• [Extract to read]
◆ ◆ ◆ ◆ ◆

Research into anticancer vaccines is moving forward on several fronts.
Whenever a therapy falters in the late stages of development after a decade or more of costly clinical testing, there’s a tendency for disappointment over that failure to cloud the prospects of the entire category. That has often been the case with anticancer immunotherapy, as advocates of using the patient’s own immune system to battle cancers have faced skepticism in research and investment circles when strategies have failed.
Today, of course, such skepticism over immunotherapy seems part of a distant past. Indeed, we are in the era of immunotherapy. Checkpoint inhibitors are leading the way, a trend that started with ipilimumab and has continued with pembrolizumab and nivolumab. On the horizon is chimeric antigen receptor T-cell therapy, which is notching impressive early results in hematologic malignancies.

◆ ◆ ◆ ◆ ◆

• [Data below]
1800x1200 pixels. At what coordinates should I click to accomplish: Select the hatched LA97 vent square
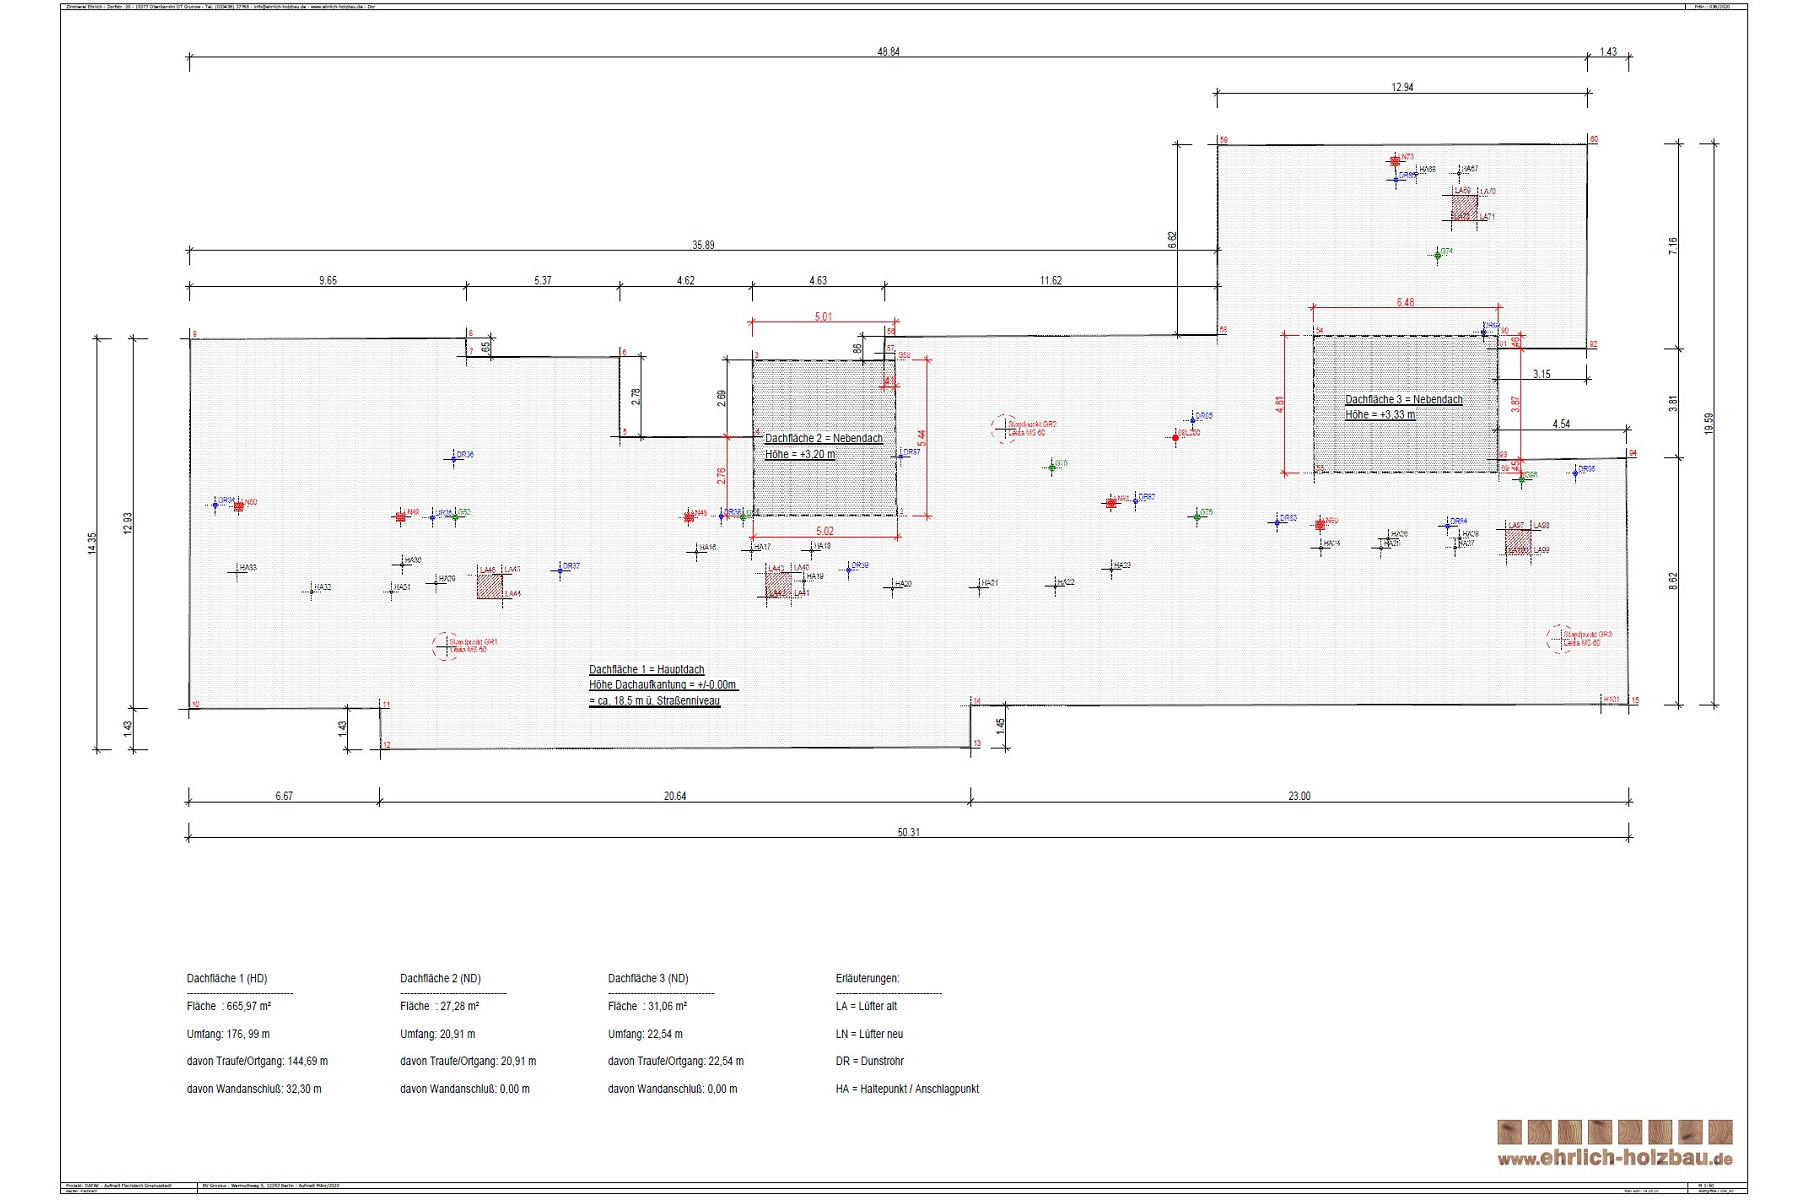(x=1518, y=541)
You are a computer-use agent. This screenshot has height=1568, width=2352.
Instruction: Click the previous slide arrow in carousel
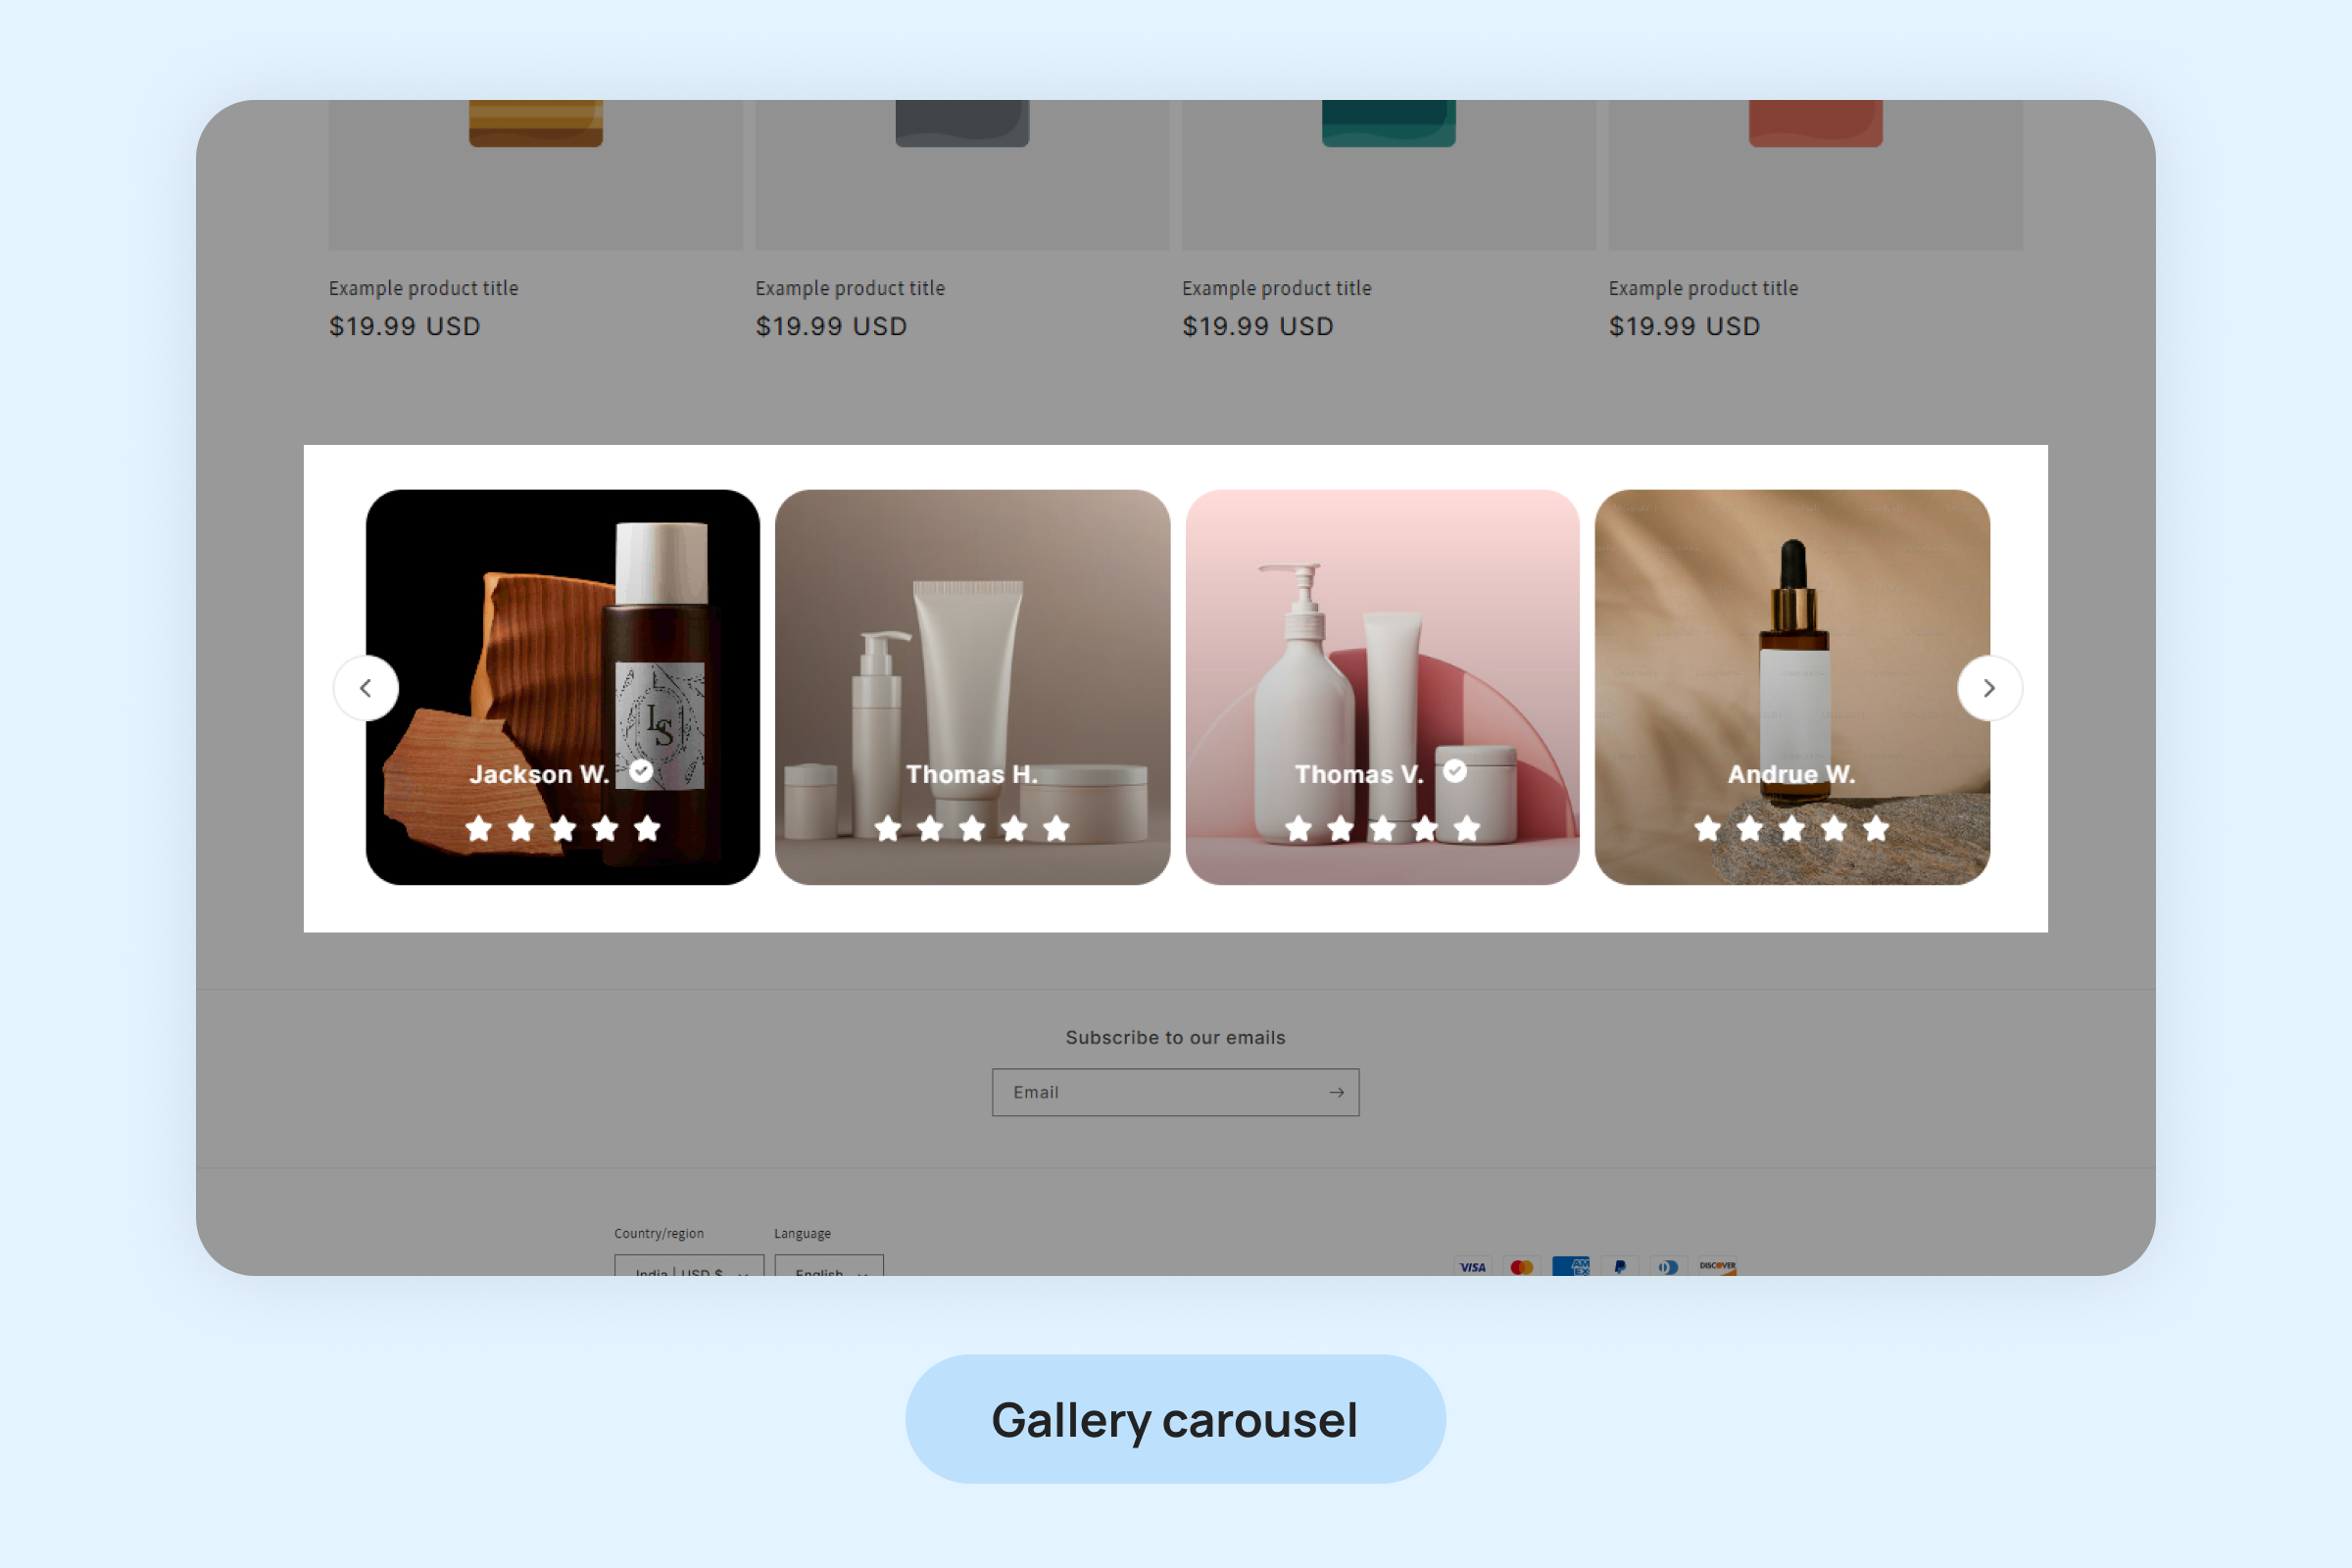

◆ ◆ ◆ ◆ ◆

• [Exercise tasks]
• 1. Reproduce part of the passage on anticancer immunotherapy word for word. Begin at the words "Research into anticancer" and stop after "in hematologic malignancies.".
• 2. Translate this sentence from the passage on anticancer immunotherapy into Spanish: "Checkpoint inhibitors are leading the way, a trend that started with ipilimumab and has continued with pembrolizumab and nivolumab."
Work only from the passage on anticancer immunotherapy, not the listing.

• [Answers for each item]
• 1.
Research into anticancer vaccines is moving forward on several fronts.
Whenever a therapy falters in the late stages of development after a decade or more of costly clinical testing, there’s a tendency for disappointment over that failure to cloud the prospects of the entire category. That has often been the case with anticancer immunotherapy, as advocates of using the patient’s own immune system to battle cancers have faced skepticism in research and investment circles when strategies have failed.
Today, of course, such skepticism over immunotherapy seems part of a distant past. Indeed, we are in the era of immunotherapy. Checkpoint inhibitors are leading the way, a trend that started with ipilimumab and has continued with pembrolizumab and nivolumab. On the horizon is chimeric antigen receptor T-cell therapy, which is notching impressive early results in hematologic malignancies.

• 2. Los inhibidores de puntos de control están a la vanguardia, una tendencia que comenzó con el ipilimumab y ha continuado con el pembrolizumab y el nivolumab.